CHAPTER 2 : Someone and something :

In front of him, R.C was crouched on his haunches, blue forensic covers like upside down shower caps over his stupid boots, latex gloves covering his hands and feeding up into the disposable guards that covered from wrist to elbow. He rested his elbows on his knees, hands hanging between them, and stared at the floor. Carl stood behind him and looked around.

All around the pair, the fourth floor apartment was splattered with blood, like a blender job with the cap taken off. In front of where R.C crouched was obviously the place where the body had come to rest and soaked blood into the carpet, apparently enough of it to make its way through the insulation and into the apartment below. Hell of a thing, Carl thought. To be innocently eating wheaties one minute, showered in blood from your roof the next.

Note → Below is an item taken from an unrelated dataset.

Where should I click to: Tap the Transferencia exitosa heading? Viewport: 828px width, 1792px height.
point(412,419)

Around the room, there was what the cop at the door called "signs of struggle," and Carl was beginning to redisignate "evidence of monster lunch." The body had been slashed to the spinal cord by something long and razor sharp - knives, of course the local PD had said - but that couldn't account for the missing parts. The heart, liver and surrounding viscera were missing entirely from the picture the police found thanks to one iron-showered downstairs neighbour.

"I know what you're thinking," R.C claimed from his crouch at Carl's feet. "But it just ain't. The cycle's not right. Not when I'm blind as a bat just taking the garbage out. No moon out tonight, brother."

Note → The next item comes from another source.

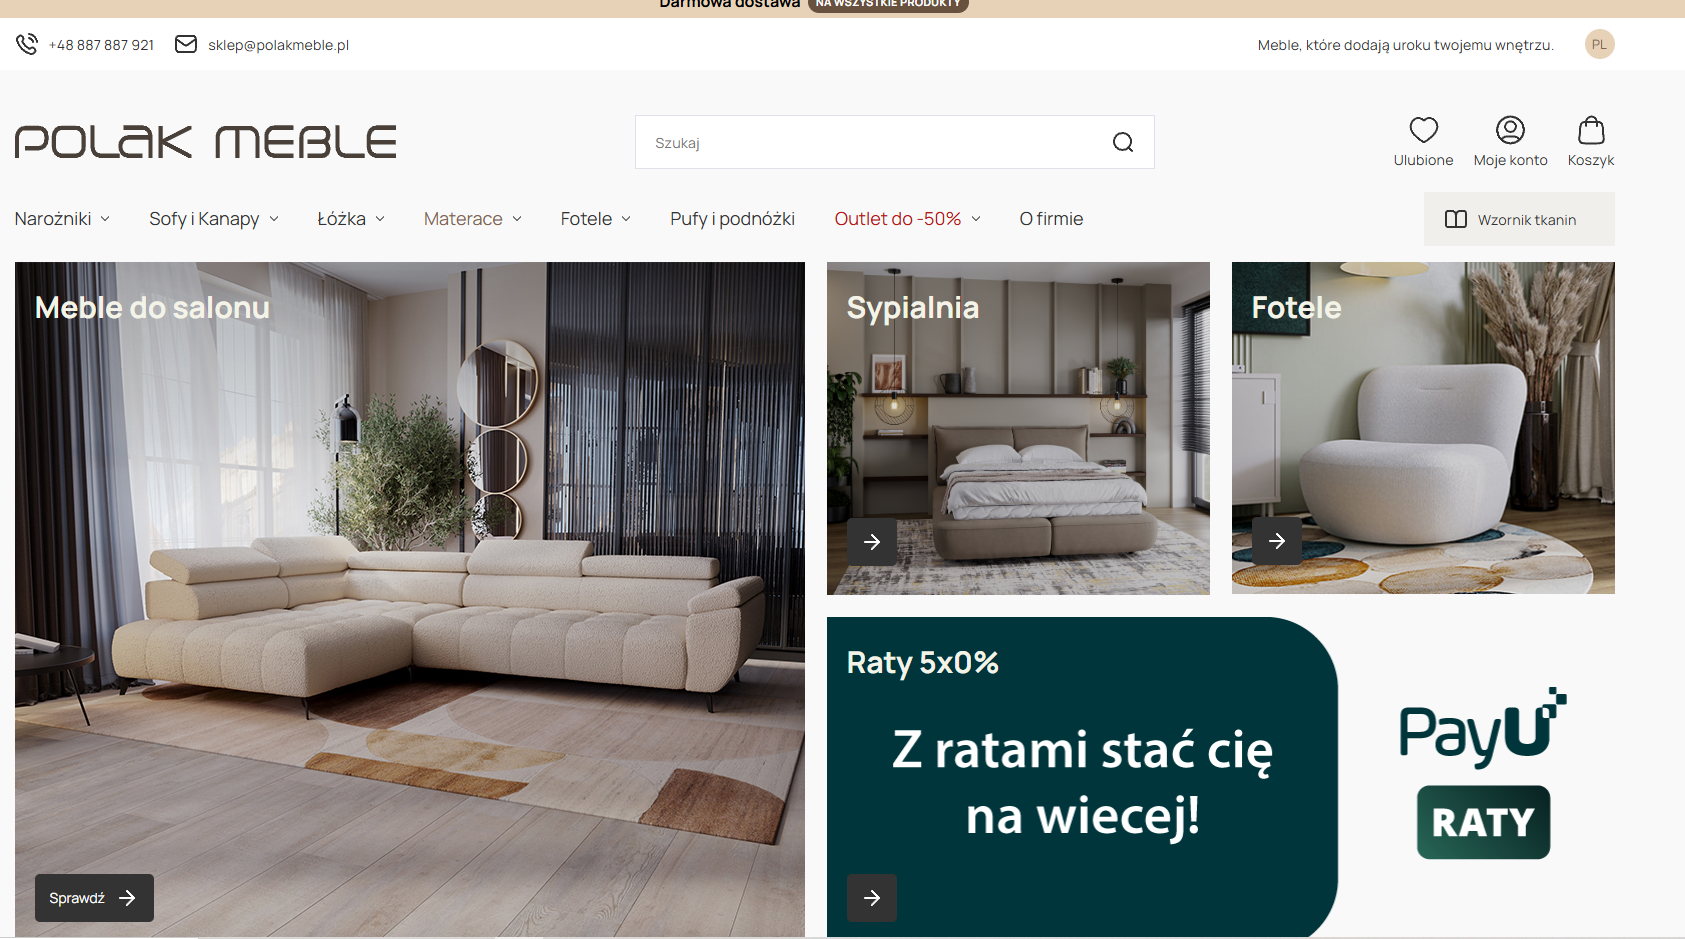Open Pufy i podnóżki category
This screenshot has width=1685, height=939.
732,219
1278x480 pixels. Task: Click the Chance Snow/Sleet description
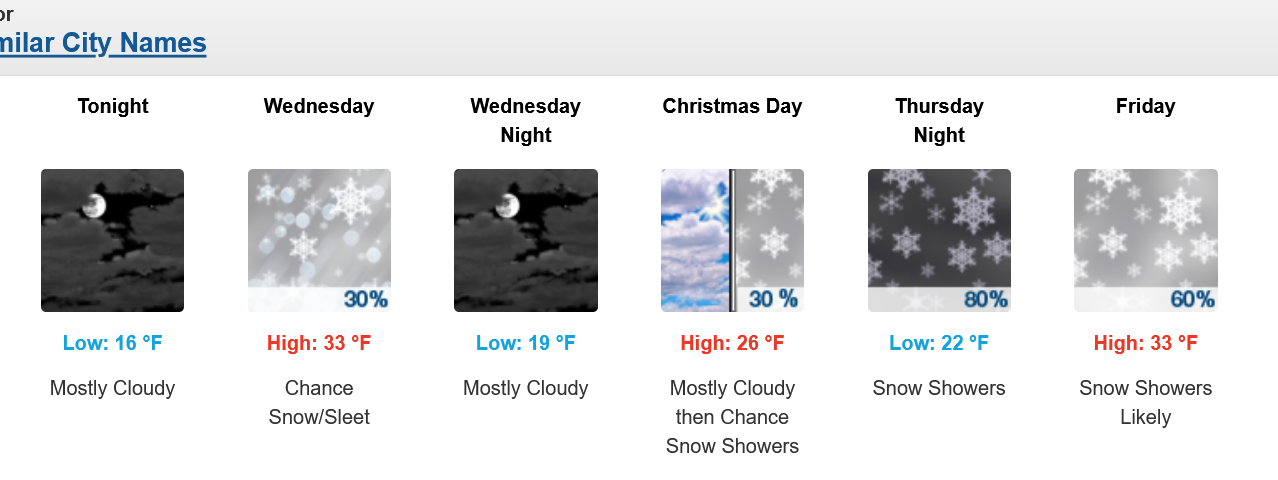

"You never know what I'm thinking," Carl argued, but it was a blatant lie and they both knew it. R.C grinned up at him and duck-walked further into the mess.

"There - see that scatter? Something was feeding sure, but something else was standing right there. If this was wolf chow, then they would have been too."

Damn it, Carl thought. He's right.

"And there," R.C stood up to face Carl, moving to stand in the middle of the room, his hands spread. "It stood here, then -"

He shook his head like a dog worrying meat, and Carl followed the extensions of the motion painted in liberal ribbons of dried blood across the floor and coffee table. Right again. His uneasiness was only growing.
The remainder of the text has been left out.